• **Work to complete**: What you return must be every line below that includes the word "avatar".

• **Data shown**:
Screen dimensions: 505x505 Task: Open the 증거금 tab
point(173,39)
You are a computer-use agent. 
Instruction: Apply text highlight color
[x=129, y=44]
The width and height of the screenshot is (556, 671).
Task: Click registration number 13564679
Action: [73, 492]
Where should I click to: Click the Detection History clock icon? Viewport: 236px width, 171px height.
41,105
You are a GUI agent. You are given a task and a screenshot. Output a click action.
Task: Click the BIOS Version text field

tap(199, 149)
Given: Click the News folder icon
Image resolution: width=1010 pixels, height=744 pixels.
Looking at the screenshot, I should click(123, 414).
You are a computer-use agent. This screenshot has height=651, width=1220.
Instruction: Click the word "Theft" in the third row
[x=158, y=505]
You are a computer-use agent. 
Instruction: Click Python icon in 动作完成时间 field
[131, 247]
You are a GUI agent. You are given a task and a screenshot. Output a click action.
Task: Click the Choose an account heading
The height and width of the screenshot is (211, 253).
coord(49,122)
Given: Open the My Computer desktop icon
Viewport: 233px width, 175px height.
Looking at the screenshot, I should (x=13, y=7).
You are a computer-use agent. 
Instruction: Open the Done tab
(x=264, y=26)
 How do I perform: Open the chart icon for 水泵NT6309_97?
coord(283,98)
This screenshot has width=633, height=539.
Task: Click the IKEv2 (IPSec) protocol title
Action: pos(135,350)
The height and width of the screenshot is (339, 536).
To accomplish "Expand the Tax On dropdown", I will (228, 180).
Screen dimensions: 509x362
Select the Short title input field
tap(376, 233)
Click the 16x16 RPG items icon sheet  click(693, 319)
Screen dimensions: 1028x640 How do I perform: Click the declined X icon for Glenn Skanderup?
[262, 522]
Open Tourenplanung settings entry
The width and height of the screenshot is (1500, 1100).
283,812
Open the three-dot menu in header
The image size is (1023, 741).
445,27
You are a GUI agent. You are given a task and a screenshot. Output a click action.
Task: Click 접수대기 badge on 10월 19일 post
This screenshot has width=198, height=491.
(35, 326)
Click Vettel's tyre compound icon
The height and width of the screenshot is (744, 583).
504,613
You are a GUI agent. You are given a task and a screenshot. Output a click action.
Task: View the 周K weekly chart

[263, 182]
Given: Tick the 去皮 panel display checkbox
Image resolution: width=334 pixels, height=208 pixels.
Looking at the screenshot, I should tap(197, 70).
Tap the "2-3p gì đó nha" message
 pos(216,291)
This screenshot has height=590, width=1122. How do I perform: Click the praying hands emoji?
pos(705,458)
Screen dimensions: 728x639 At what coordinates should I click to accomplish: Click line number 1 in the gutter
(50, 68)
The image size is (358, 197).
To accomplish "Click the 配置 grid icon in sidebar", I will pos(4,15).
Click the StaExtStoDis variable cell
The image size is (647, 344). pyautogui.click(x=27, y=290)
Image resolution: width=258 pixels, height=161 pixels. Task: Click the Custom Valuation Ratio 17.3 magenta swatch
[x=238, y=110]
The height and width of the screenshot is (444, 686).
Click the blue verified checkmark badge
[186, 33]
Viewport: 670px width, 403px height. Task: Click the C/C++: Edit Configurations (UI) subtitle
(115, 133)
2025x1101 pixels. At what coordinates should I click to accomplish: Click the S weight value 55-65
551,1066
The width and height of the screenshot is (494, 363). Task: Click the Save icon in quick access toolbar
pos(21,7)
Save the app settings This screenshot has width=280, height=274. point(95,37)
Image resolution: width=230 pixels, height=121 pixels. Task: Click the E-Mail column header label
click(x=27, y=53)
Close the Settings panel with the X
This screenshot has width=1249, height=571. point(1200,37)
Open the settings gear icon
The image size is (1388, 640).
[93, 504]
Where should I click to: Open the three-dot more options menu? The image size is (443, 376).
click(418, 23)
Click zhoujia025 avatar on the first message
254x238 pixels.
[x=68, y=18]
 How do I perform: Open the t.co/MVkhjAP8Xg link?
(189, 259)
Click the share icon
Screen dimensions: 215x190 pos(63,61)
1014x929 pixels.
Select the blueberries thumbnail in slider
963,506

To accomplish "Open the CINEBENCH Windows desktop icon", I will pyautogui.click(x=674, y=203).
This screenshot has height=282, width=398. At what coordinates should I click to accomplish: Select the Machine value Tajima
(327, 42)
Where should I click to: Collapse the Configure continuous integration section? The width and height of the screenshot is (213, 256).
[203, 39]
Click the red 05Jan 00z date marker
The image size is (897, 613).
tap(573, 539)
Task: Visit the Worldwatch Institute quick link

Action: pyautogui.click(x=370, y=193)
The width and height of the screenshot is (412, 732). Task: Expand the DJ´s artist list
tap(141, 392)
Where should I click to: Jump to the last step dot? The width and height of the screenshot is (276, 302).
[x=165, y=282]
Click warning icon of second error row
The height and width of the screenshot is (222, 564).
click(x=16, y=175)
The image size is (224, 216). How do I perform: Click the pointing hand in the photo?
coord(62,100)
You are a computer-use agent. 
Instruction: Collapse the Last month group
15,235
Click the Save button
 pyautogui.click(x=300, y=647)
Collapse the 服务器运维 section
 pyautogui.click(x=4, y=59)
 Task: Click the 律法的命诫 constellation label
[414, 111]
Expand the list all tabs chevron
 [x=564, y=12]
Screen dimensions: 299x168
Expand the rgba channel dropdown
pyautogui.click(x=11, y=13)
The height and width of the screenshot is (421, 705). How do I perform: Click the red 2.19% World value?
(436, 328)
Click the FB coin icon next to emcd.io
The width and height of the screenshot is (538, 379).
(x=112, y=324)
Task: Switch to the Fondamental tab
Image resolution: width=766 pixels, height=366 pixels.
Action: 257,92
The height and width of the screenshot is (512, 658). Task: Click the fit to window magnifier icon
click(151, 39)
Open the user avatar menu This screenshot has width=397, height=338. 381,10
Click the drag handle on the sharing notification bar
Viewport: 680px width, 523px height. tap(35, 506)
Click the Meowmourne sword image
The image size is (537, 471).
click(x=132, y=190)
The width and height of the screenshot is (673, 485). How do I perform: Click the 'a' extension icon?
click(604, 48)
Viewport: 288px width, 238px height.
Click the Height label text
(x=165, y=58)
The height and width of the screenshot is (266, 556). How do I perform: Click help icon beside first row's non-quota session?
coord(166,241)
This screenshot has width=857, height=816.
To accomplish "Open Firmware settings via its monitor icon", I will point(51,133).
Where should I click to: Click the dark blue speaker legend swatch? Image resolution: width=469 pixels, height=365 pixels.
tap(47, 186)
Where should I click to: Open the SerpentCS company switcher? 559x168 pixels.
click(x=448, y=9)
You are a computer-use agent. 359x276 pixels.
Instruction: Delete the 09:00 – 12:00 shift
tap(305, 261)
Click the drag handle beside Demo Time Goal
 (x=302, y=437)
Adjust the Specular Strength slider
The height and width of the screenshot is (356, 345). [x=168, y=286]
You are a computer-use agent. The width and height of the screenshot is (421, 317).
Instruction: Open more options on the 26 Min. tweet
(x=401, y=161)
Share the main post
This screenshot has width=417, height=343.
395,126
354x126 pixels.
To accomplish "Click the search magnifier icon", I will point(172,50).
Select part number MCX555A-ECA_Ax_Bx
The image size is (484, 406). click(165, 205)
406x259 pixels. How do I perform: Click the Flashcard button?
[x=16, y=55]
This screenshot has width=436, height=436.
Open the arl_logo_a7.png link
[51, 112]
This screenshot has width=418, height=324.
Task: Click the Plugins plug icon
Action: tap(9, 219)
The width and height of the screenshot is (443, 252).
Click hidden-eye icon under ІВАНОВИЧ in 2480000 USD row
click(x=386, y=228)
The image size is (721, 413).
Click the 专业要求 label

• **Solution to this problem**:
Click zhoujia025 avatar on the first message
Open the user avatar menu This screenshot has width=397, height=338. 381,10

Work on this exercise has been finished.